Verdade Duvidosa

Fake News, mas nem tanto.

Com apoio da OAB, Polícia Civil e Ministério Público, cidade promete enfrentar maus-tratos e abandono — vícios antigos de alguns “racionais”

Cascavel decidiu que não vai mais tolerar que cães e gatos vivam na base do “se sobrar comida, eu dou”. Ontem (7), na Prefeitura, foi lançado o Programa de Proteção e Gestão Animal (PPGA), iniciativa da Secretaria Municipal do Meio Ambiente para combater abandono, maus-tratos, superpopulação e, de quebra, ensinar à população que bicho não é enfeite de quintal.

A ideia ganhou o reforço de peso da Polícia Civil, OAB e Ministério Público.
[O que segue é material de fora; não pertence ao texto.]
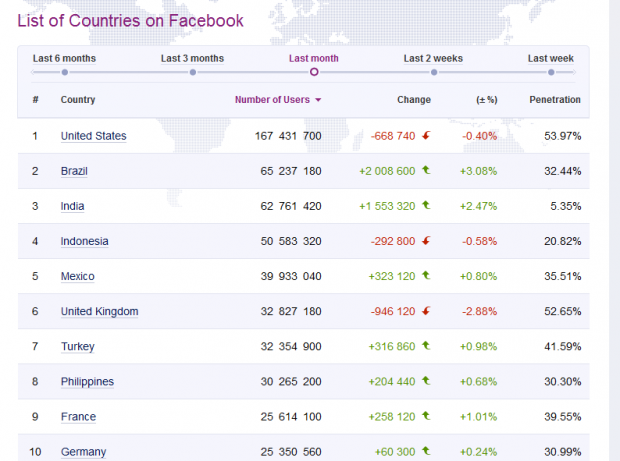The height and width of the screenshot is (461, 620).
Task: Open the United States country link
Action: [x=93, y=136]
Ou seja, agora, além de ativistas e protetores, a causa animal também tem advogados, promotores e policiais de plantão — o que pode ser um alívio para os pets e um péssimo presságio para agressores.
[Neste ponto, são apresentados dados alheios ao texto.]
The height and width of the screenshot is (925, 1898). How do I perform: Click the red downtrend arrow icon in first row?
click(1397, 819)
O prefeito Renato Silva garantiu que está tudo planejado para vivermos “em harmonia”, lembrando que “também são vidas e precisam receber cuidado”. Tradução: não é frescura, é o mínimo de civilidade.

Segundo a Secretaria de Meio Ambiente, Cascavel recebe, em média, dez denúncias diárias de maus-tratos — casos que vão de animais amarrados sem comida até agressões físicas. Para isso, o PPGA atuará em quatro frentes: castração e atendimento médico, apoio a tutores responsáveis, vigilância em zoonoses e, a cereja do bolo, uma Delegacia de Proteção Animal para transformar maus-tratos em caso de polícia — literalmente.

A secretária Beatriz Bertoglio disse que o projeto foi construído a muitas mãos, entre ONGs, protetores e especialistas. Mariele Viviane Cáceres, da OAB, lembrou que demandas como um Centro de Zoonoses e uma delegacia especializada são históricas e que “já passou da hora” da cidade abraçar formalmente a causa.

Com apoio de secretarias, Legislativo e até deputados, Cascavel agora promete dar voz — e lei — a quem só sabe miar ou latir. Quem sabe assim, finalmente, os bichos vivam melhor e os humanos passem a merecer o título de “racionais”.